IN A MAJOR setback for freelance writers fighting to control their copyrights in electronic media, a federal judge in New York has ruled that publishers can distribute freelance works on CD-ROMs and commercial databases without obtaining the writer's approval or paying additional fees.

The decision dismisses a federal copyright infringement suit fried four years ago by a group of writers against the New York Times, Newsday, Sports Illustrated, Lexis/Nexis and UMI Co. The writers challenged the publishers' right to purchase freelance articles for print products and then repurpose the work for electronic services without paying the writers additional fees.

In a 56-page decision, U.S. District Judge Sonia Sotomayor held that companies did not infringe the copyrights of freelance writers under the federal Copyright Act. Freelance stories appearing in electronic databases and CD-ROMs of print publications are revisions, not new online products or services, she said.

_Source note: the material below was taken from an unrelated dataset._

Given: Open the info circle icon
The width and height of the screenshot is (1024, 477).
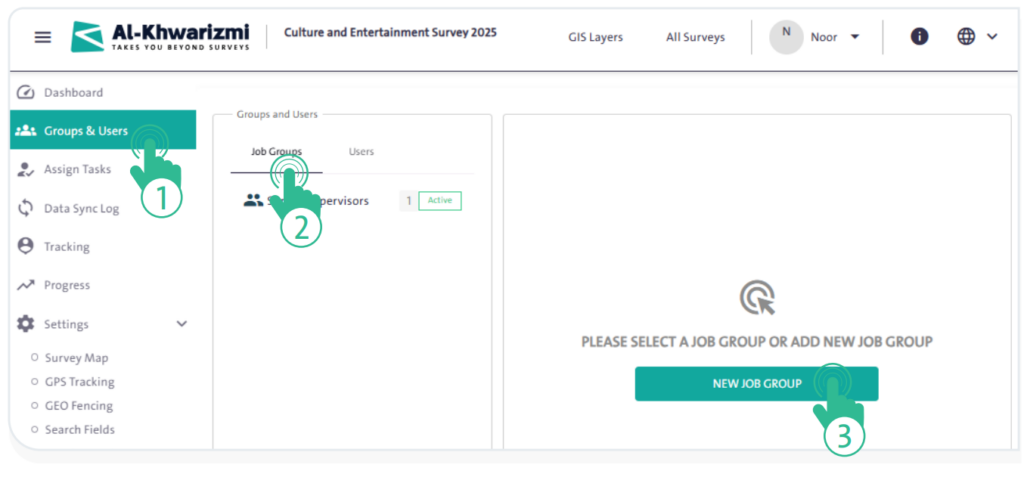Looking at the screenshot, I should pyautogui.click(x=919, y=37).
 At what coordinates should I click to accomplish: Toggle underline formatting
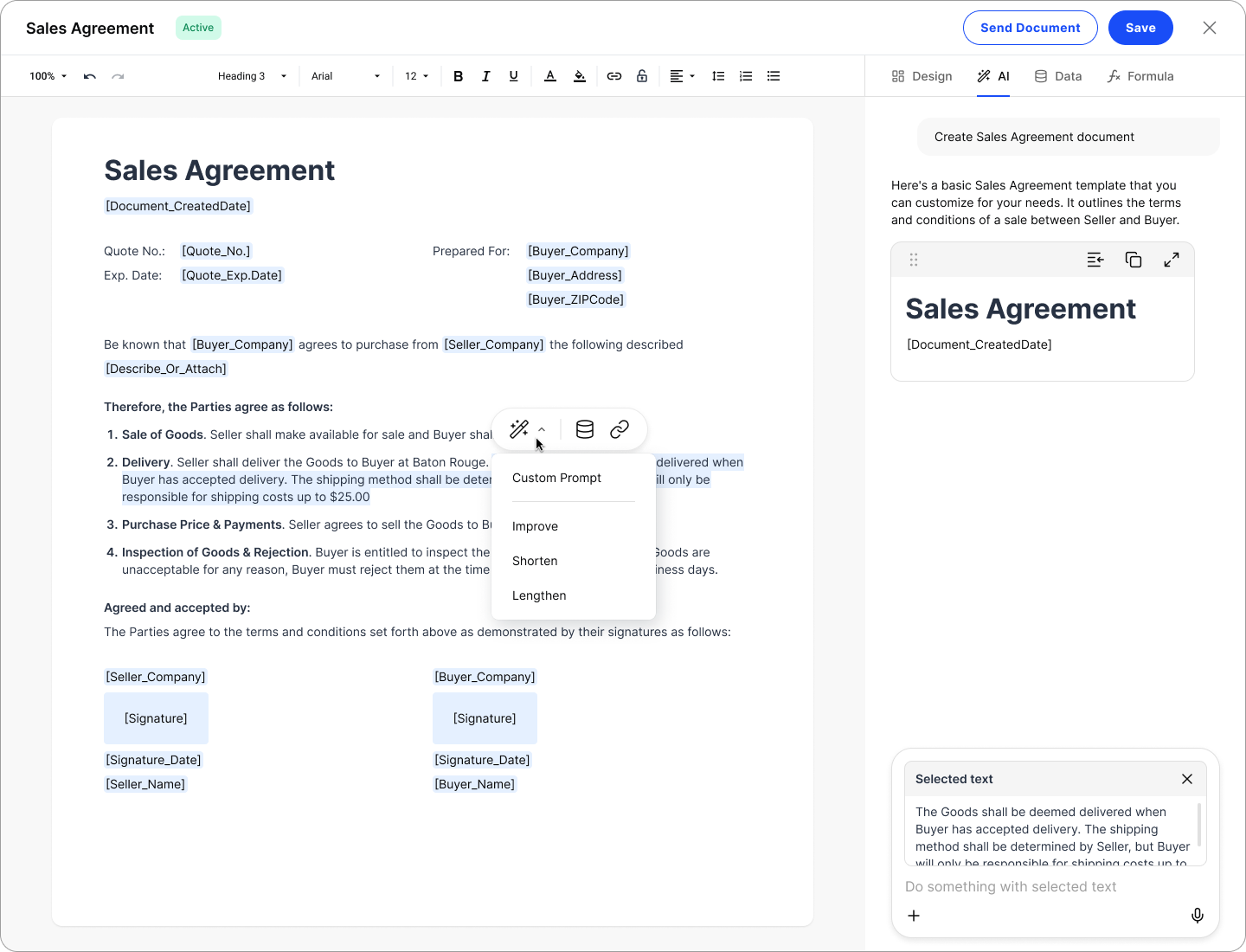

Because the case was fried just before the Internet emerged as a populist publishing medium, neither the suit nor the ruling specifically addressed electronic publishing rights in cyberspace. The exact implications of the narrow ruling on World Wide Web publishing activities are not clear.

Claire Safran, president of the American Society of Journalists and Authors (ASJA), called the decision "seriously flawed."

"We're astonished that the judge bought the defense argument that database use constitutes only a 'revision' of an issue of a magazine or newspaper," she said. "It doesn't. And we're even more astonished at her statement that 'the electronic databases retain a significant creative element: of the publisher defendants' collective works.' They don't," said Safran.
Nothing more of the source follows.